Heart attacks can happen any time, any place – including on the construction site. Knowing the early warning signs of a heart attack is critical for fast diagnosis and treatment.

Many heart attacks start slowly. You might not even know you’re having one. And the symptoms vary greatly. Even a person who has had a previous heart attack may have different symptoms if they have another attack.

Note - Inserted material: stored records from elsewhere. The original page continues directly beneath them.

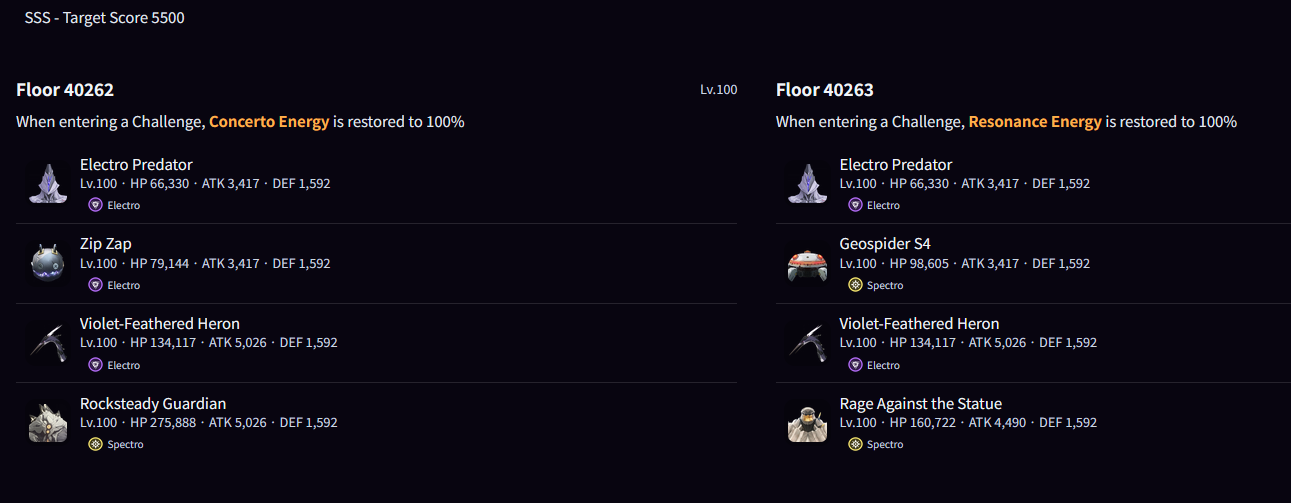Click the Floor 40263 Electro Predator icon
The image size is (1291, 503).
click(x=807, y=184)
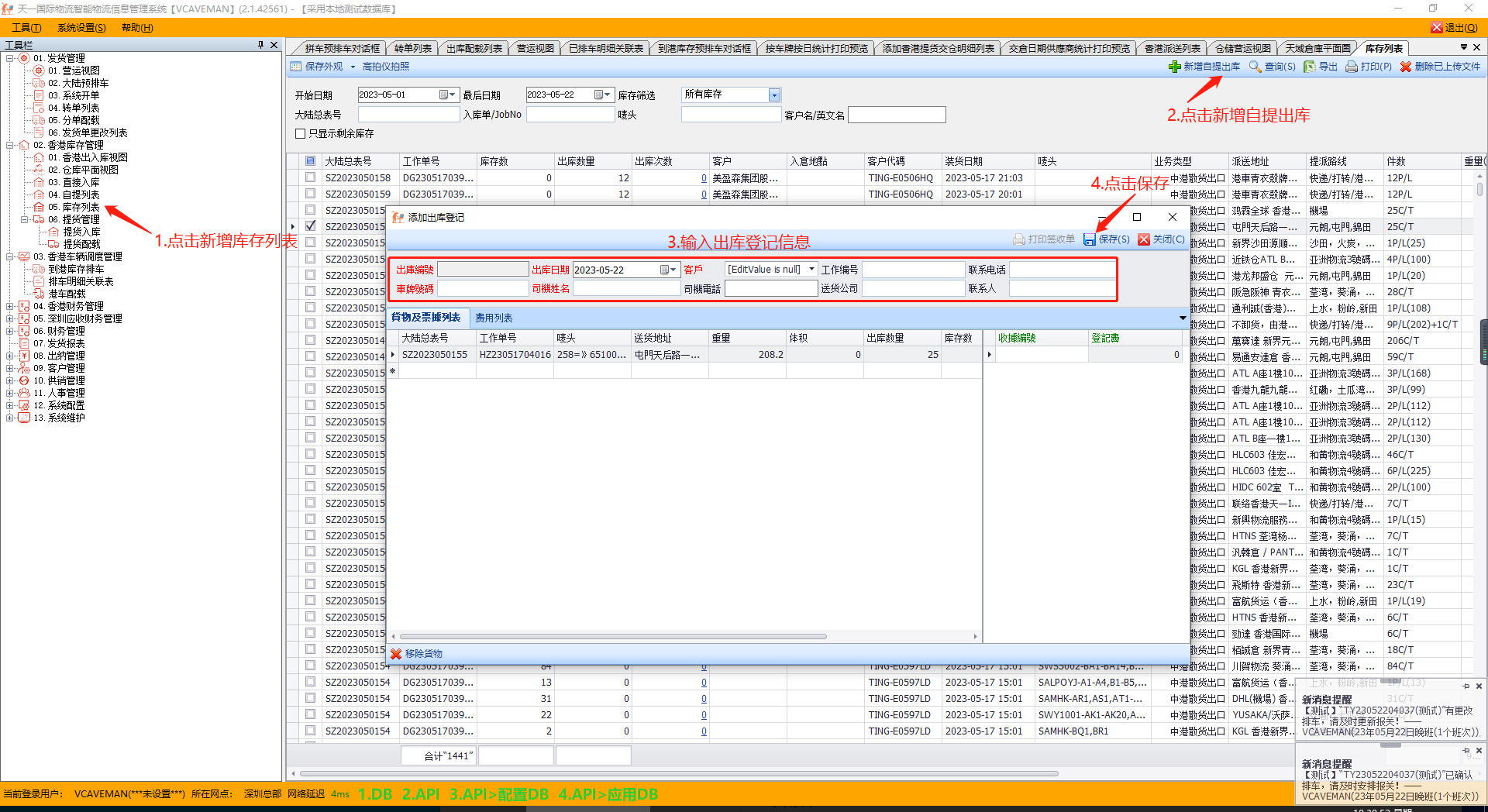Click the 高拍仪拍照 button
This screenshot has width=1488, height=812.
(x=385, y=67)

Although chest pain or pressure is the most common symptom of a heart attack, a person may experience one or more of the following:

  • Pain, fullness, and/or a squeezing sensation of the chest;
  • Jaw pain, toothache or headache;
  • Shortness of breath;
  • Nausea, vomiting, and/or general upper middle abdomen discomfort;
  • Sweating;
  • Heartburn and/or indigestion;
  • Arm pain – more commonly the left arm, but may be either arm;
  • Upper back pain;
  • A general, vague feeling of illness and
  • Some people do not experience any symptoms. Approximately one quarter of all heart attacks are silent – without chest pain or other symptoms. Silent heart attacks are especially common among patients with diabetes.

Go for regular check-ups, eat healthy foods, exercise and get enough sleep. Pay attention to what your body is telling you. If you think you or someone around you is displaying heart attack symptoms, do something about it. Get it checked out.

What to do if someone appears to be having a heart attack:

  • Call 911. Even if it ends up not being a heart attack, it is better to be safe than sorry. Getting the proper medical attention quickly for a heart attack victim is their best chance to survive an attack.
  • Try to keep the person calm, and have them sit or lie down.
  • Have the person take an aspirin (as long as they can talk to you and tell you they are not allergic to aspirin).
  • If the person stops breathing, you or someone else who is qualified, should perform CPR. If you do not know CPR, the 911 operator can assist you until the EMS personnel arrive.

Take heart attack symptoms seriously. We know most of the people we work with pretty well. If something seems wrong, talk to the person or get a supervisor involved. Know the emergency response plan on your worksite. Knowing who to call, the address of the worksite and who is CPR trained onsite can save a life.